Badia Pozzeveri, nuovi ritrovamenti nella campagna di scavi

Alcuni risultati, sia in ambito paleopatologico che archeologico-storico, sono già arrivati, altri ne verranno in questa edizione della Fieldschool 2014, campagna di scavi all’Abbazia di San Pietro di Badia Pozzeveri che ha interessato il mondo intero, soprattutto quando un dettagliato reportage fu pubblicato nella prima pagina di Science, una delle riviste scientifiche più autorevoli sull’intero pianeta. La Fieldschool è partita il 24 giugno con ben 33 studenti statunitensi e canadesi provenienti da svariati istituti universitari americani, sotto il coordinamento delle Università di Pisa (professor Gino Fornaciari) e dell’Ohio State Univesity (professor Clark Spencer Larsen). I ragazzi sono ospitati dalle famiglie di Badia Pozzeveri grazie alla collaborazione con il comitato dei festeggiamenti e quindi si crea, come ha ricordato il sindaco di Altopascio Maurizio Marchetti che ha preso parte alla presentazione insieme all’assessore alla cultura Nicola Fantozzi, uno stretto rapporto con la comunità che è fattore di crescita per tutti.

Gli scavi, nel più grande cantiere esistente a oggi in Toscana, resi possibili grazie al generoso sostegno della Fondazione Cassa di Risparmio di Lucca ed al supporto del Comune di Altopascio, in regime di concessione ministeriale, hanno permesso di portare alla luce i resti dell’antico chiostro abbaziale, risalente alla fine dell’undicesimo secolo, e la facciata della romanica chiesa di San Pietro, che misurava ben 30 metri in lunghezza.
Tra l’area del chiostro e la chiesa sono stati messi in luce altri edifici identificabili con la foresteria del monastero.  A ridosso della facciata della chiesa, a destra e sinistra dell’ingresso, sono state individuate due grosse tombe in muratura, forse appartenenti agli stessi Signori di Porcari, che ebbero a lungo il patronato dell’abbazia. Nella tomba posta più a nord di eccezionale interesse è risultato il rinvenimento dei resti di un bambino il cui cranio era avvolto da fili d’oro: probabili resti di un broccato lucchese. Numerosissimi i reperti rinvenuti: ceramiche, vetri, oggetti metallici, medagliette devozionali, una fossa per la gettata delle campane risalente al 18esimo secolo. Quasi duecento gli individui scheletrici recuperati, che consentiranno di ricostruire uno spaccato su stile di vita, malattie e attività fisiche dei nostri antenati. Allo scavo si accompagna un’attività didattica di alto profilo gestita da un’equipe italo-statunitense di 13 persone: gli studenti stranieri, interessati ad approfondire i metodi dell’archeologia medievale e della bioarcheologia, imparano a scavare e poi a studiare i resti osteologici e gli altri reperti  grazie all’installazione di tre laboratori sul cantiere: un laboratorio antropologico, un laboratorio informatico ed un laboratorio dedicato ai reperti ceramici, metallici e vitrei.

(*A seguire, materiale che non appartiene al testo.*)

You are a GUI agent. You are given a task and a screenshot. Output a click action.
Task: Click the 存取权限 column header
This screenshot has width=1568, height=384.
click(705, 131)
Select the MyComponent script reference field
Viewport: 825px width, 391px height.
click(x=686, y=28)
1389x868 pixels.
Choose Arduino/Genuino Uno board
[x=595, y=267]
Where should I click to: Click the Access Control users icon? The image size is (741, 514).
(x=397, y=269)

A partire dal 4 agosto, per due settimane, agli studenti americani subentreranno gli iscritti al Master di primo livello in bioarcheologia, paleopatologia e antropologia forense coordinato dalle università di Pisa, Bologna e Milano. E’ possibile seguire i risultati degli scavi, aggiornati in tempo reale, sul sito della divisione di paleopatologia dell’università di Pisa (www.paleopatologia.it), con la collaborazione del professor Antonio Fornaciari.

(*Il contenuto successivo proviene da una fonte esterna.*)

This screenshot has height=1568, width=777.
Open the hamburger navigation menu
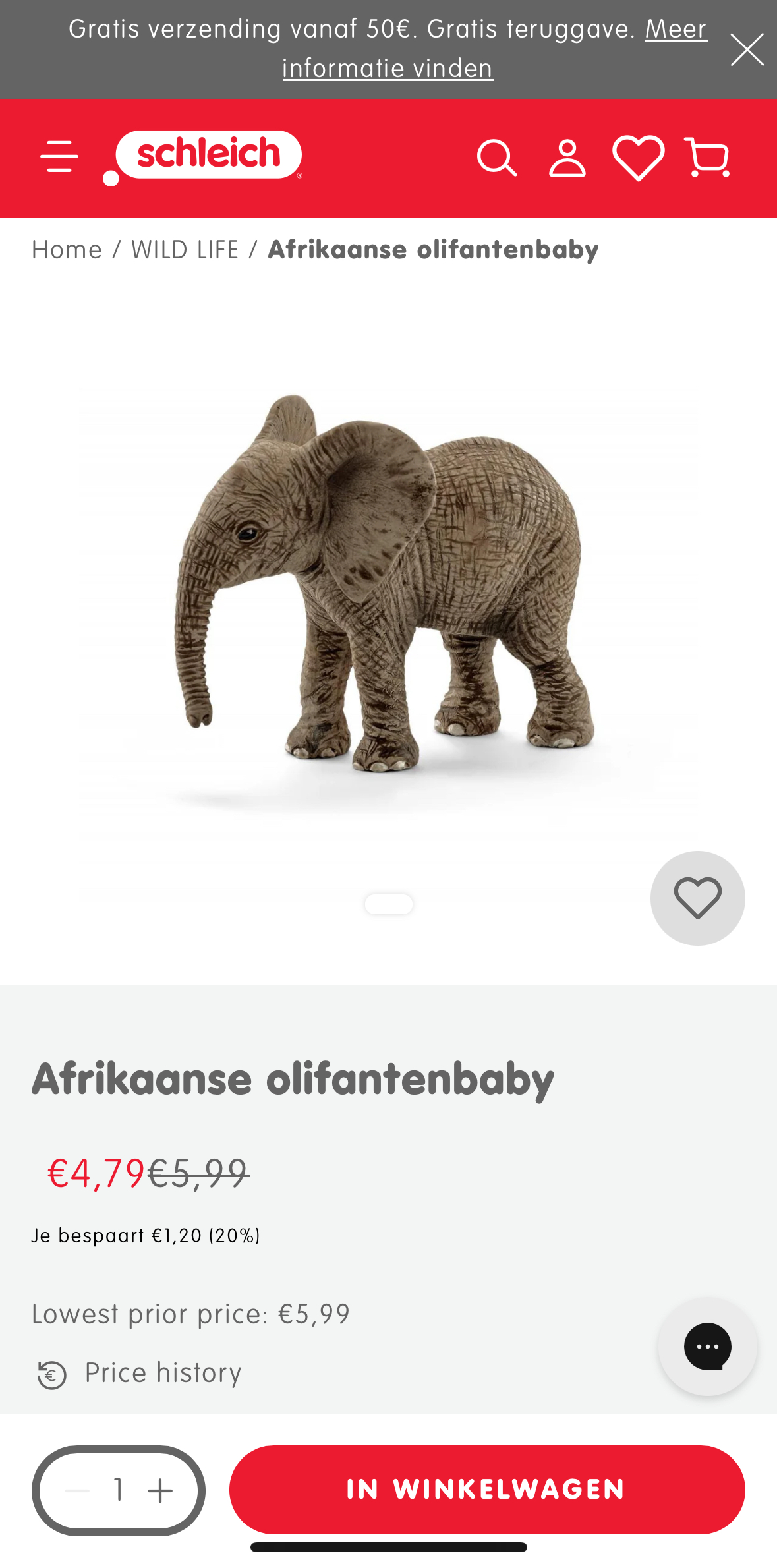59,157
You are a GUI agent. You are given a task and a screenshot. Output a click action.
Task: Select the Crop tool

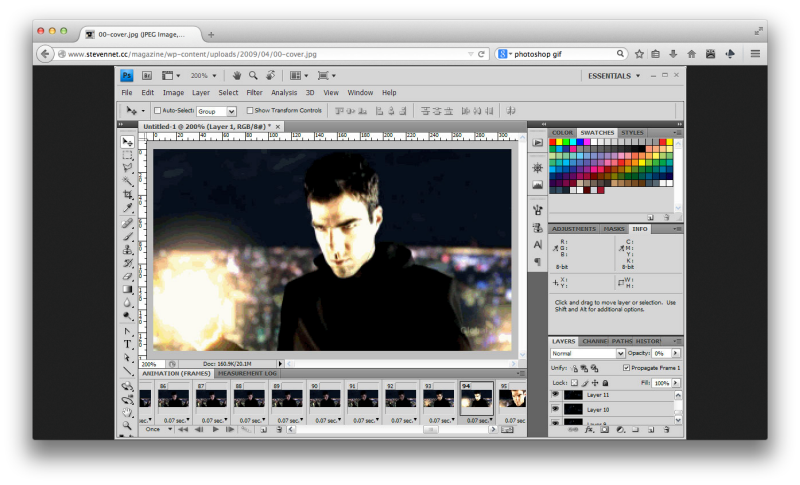coord(128,196)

Il cantiere di scavo di Badia Pozzeveri, collocato lungo il tracciato della via Francigena in prossimità di Altopascio, costituisce ad oggi l’unico scavo archeologico di ricerca, aperto e visitabile, collocato sul tratto lucchese dell’importante strada medievale. Il grande significato scientifico e archeologico dell’operazione ha trovato ampio riscontro sui media internazionali, fino a conquistare nel dicembre 2013 la copertina di Science, la più importante rivista di divulgazione scientifica del mondo. Lo scavo si lega al progetto di recupero delle architetture monumentali della chiesa di San Pietro ed è fortemente sostenuto dall’amministrazione comunale, la quale si prefigge lo scopo di salvare un bene fondamentale per la storia non solo della comunità di Badia Pozzeveri ma di tutta la lucchesia orientale.

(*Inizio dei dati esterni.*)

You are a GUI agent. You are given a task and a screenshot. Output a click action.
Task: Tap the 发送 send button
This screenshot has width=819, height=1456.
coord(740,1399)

I reperti rinvenuti, una volta compiuto il restauro della chiesa di san Pietro e dell’ annesso complesso architettonico, andranno a costituire una raccolta museale adatta ad essere ospitata negli stessi ambienti insieme ad un percorso espositivo che illustri le vicende dell’abbazia e alla ricostruzione delle storie (stile di vita, attività fisiche e caratteristiche fisiche) raccontate dalle ossa dei nostri antenati, inumati per secoli nell’area del monastero camaldolese.